• **Tasks to perform**
a) Reproduce the passage on writing style word for word, starting with "For instance Mark" and going on through "Downvote the classist!".
b) Write the next part of the passage on writing style, picking up after its final sentence.

And stop sending me junk emails written like this.

Having read a fair amount of Faulkner, I have to respectfully disagree. Or, at least, point out that are diminishing returns to flowery, complex writing.

> Drilling the average student on trying to make their language superficially “smarter” is a comically bad idea, and is indeed the opposite of what almost all of them need.

I mean, it seems like it could work if you get to follow it up with a "de-education" step. Phase 1: force them to widen their vocabulary by using as much of it as possible. Phase 2: teach them which words are actually appropriate to use.

The internet has been even worse. We tend to speak literally and simply. And I don't really know why that is. Perhaps it's because if there's something beyond the overt, it might go completely missed.

For instance Mark Twain is basically full of endless amazing quotes with lovely nuance, yet in contemporary times how many people would miss the meaning in a statement like "Prosperity is the best protector of principle"? I can already see people raging over his statement, taken at face value. Downvote the classist!

Saved entries
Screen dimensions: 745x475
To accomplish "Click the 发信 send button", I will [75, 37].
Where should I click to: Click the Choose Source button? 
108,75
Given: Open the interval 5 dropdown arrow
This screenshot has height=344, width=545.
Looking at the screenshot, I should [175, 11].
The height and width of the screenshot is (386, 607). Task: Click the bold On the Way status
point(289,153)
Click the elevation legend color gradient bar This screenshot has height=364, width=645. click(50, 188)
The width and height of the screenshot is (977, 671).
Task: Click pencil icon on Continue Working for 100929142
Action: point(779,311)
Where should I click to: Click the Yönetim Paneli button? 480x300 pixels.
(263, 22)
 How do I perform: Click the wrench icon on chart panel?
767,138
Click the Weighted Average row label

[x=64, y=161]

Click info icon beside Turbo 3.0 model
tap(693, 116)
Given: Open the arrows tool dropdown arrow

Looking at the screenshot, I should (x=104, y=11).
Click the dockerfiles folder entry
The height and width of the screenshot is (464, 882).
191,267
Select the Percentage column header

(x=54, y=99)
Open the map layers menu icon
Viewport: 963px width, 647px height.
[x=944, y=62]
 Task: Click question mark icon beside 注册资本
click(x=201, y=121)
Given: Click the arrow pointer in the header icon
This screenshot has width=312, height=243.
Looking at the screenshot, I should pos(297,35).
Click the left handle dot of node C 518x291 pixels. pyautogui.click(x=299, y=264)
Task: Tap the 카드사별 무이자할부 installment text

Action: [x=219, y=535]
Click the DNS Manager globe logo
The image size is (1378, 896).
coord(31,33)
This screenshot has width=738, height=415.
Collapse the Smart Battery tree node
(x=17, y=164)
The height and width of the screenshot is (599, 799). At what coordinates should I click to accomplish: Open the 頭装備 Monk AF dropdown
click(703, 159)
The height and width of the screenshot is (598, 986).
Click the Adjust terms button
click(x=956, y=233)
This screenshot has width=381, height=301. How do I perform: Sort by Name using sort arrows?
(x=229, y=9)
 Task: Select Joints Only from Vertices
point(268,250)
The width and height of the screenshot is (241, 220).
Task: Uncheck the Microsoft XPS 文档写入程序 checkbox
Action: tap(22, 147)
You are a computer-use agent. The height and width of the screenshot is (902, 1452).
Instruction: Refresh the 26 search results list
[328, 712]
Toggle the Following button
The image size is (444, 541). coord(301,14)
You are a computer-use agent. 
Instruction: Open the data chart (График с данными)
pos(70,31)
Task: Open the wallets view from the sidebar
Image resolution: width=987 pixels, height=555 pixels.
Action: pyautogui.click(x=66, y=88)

• **Task responses**
a)
For instance Mark Twain is basically full of endless amazing quotes with lovely nuance, yet in contemporary times how many people would miss the meaning in a statement like "Prosperity is the best protector of principle"? I can already see people raging over his statement, taken at face value. Downvote the classist!

b)
  • "Prosperity is the best protector of principle" taken out of context can be used in many ways, including by a rich person arguing that rich people have better morals, and poor people have worse ones, and that's why they're poor.

    The context is really necessary.

    • Whether one is trying to use it literally or ironically, it means the exact same thing. The only question is whether the speaker and the reader understand what it means. And in fact in this case there was no context at all in Twain's original usage - it was the epigraph for a chapter in this work. [1]

      And that's what I mean in that modern writing, on the internet - though rapidly leaking into 'real life', has become highly infantilized where we assume everybody reading is an idiot, and speak accordingly which, in turn, infantilizes and 'idiotizes' our own speech, and simply makes it far more bland and less expressive.

      Interestingly, this is not ubiquitous. In other cultures, including on the internet, there remains much more use of irony, and more general nuance in speech. I suspect a big part of the death of English fluency was driven by political correctness - zomg what if somebody interprets what I'm saying the wrong way!?!

      [1] - https://www.gutenberg.org/files/2895/2895-h/2895-h.htm

Another annoying fact is that using a bit rarer words sometimes triggers weirdos into thinking you somehow want to brag or use that kind of language to "look smarter". Like a crab bucket for language.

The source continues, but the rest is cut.